### Your objective
Rewrite the lines between the line holding "This screenshot has" and the line holding "tap(77, 637)", inclusive, as a two-column CSV with the header request,answer. Give one row per request, putting its text and its answer each in a single quoted field with line breaks replaced by spaces.
:: Records shown ::
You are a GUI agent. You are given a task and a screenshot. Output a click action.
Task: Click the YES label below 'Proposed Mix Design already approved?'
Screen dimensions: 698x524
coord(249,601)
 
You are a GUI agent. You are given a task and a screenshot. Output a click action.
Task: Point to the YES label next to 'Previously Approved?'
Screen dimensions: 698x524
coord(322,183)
:::
:: Records shown ::
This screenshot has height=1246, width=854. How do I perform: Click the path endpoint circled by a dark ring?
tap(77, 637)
:::
### Answer
request,answer
"This screenshot has height=1246, width=854. How do I perform: Click the path endpoint circled by a dark ring?","tap(77, 637)"